Мимо нас текла по тротуару вечерняя праздная толпа, я с интересом глазел на прохожих и вдруг понял, чего мне не хватает в этом многолюдном потоке.
Красивых девок!
Странное дело, шастала тьма баб — молодые, стильные, примакияженные, модные, в мини-юбочках и джинсах, в обтягивающих блузках или с сиськами наголо, толстоватые и тощие, — а красивых не было!
Как же так?
Раньше я нигде, никогда, ни в одном городе мира не видел на улицах столько красивых женщин — красоток, симпатяг, прелестных мордочек, замечательных рожиц, восхитительных личиков! Куда же вы подевались? Или, может, дело во мне? Вдруг это я резко, рывком постарел? Не могли же вас, мои любимые, как рубли, деноминировать? Или разобрать замуж в Америку? Или развезти по бардакам всего мира?
Слева, у дверей ресторана «Арагви», полыхнули гортанные крики, плюхнули тяжелые шлепки ударов, донеслось до нас громкое злое сопение, булыжный мат, звон стекла, и почти сразу все стихло. Там еще толпились какие-то люди, но драка уже была задушена. Кузьмич и головы не повернул.
А я вспомнил, как множество лет назад мы все гуляли в этом кабаке — Кот впервые пришел с Мариной. Они опоздали немного, вошли в зал, разыскали стол, за которым мы с Хитрым Псом и девками уже пировали, на миг остановились — явились нам. Мы смотрели на них в некотором оцепенении.
Ей-богу, было на что посмотреть — на них народ оглядывался!
У Кота был вид космонавта, спасшегося при взрыве посадочного модуля. Жесткий, героический мэн, оглушенный и притупленный безмерным счастьем второго рождения. Не знаю, как это объяснить, не понимаю даже, из чего это складывается, но Кот тогда смотрелся так, что все бабы, наверное, хотели ему отпустить немедленно.
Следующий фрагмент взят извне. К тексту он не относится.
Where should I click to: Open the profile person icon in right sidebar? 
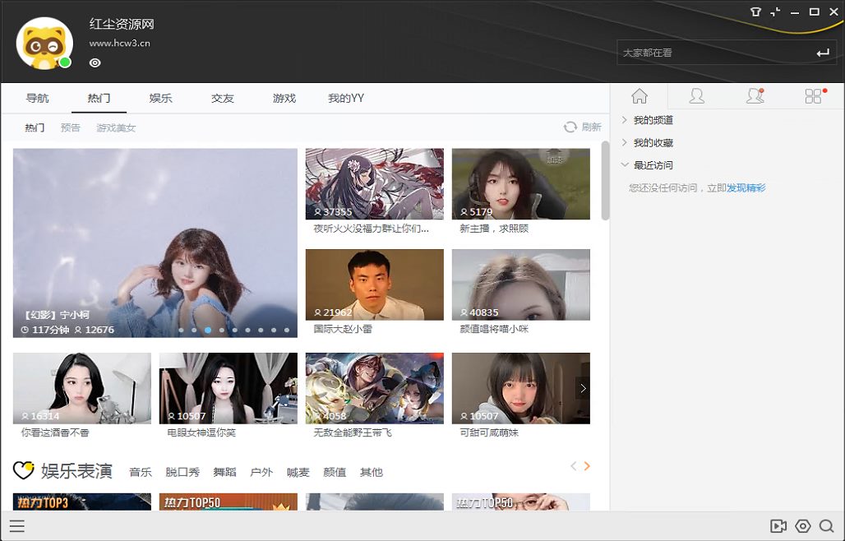click(x=696, y=95)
Одного взгляда было достаточно, чтобы объяснить счастливую ошибку природы при конструировании Кота — в нем были минералы, белки, может, капля углеводов и ни одной граммулечки жира. Сажень гибких канатов, пластично скрученных в стройную прямоходящую композицию — подставку, приспособление, ложемент для нахально-горделиво сидящей головы с загорелым лицом шкодливого ангела-проходимца.
Ну и экипирован он был соответственно, с ума можно было сойти от его прикида — светло-коричневые туфли «Кеннет Коул», фланелевые серые брюки и фантазменный белый пиджак в очень крупную синюю клетку с шелковым платочком в верхнем кармане.
Нет, ни одна баба не смогла бы отказать ему. А Марина и не собиралась. Она держала его за руку, пока они шли к нам между столиками, смеялась — будто зубную пасту рекламировала, светила своими забавно-разными глазами, и, когда она смотрела на Кота, ее губы с чувственно-нежным разрезом были как бы всегда приоткрыты для поцелуя.
А в руках держала свежую, только распустившуюся чайную розу.
Они стояли около нашего стола — наверное, это длилось миг, — Кот бессмысленно-счастливо ухмылялся, и Марина молча прислонила голову к его умопомрачительному пиджаку, а мы дураковато-обескураженно глазели на них, обуянные восторгом и завистью. Потому что наши девушки — очень пригожие барышни, вполне секси — показались нам с Хитрым Псом совсем линялыми и жалковатыми рядом с Мариной. У меня это постыдное чувство прошло минут через десять, а Хитрый Пес заболел им навсегда.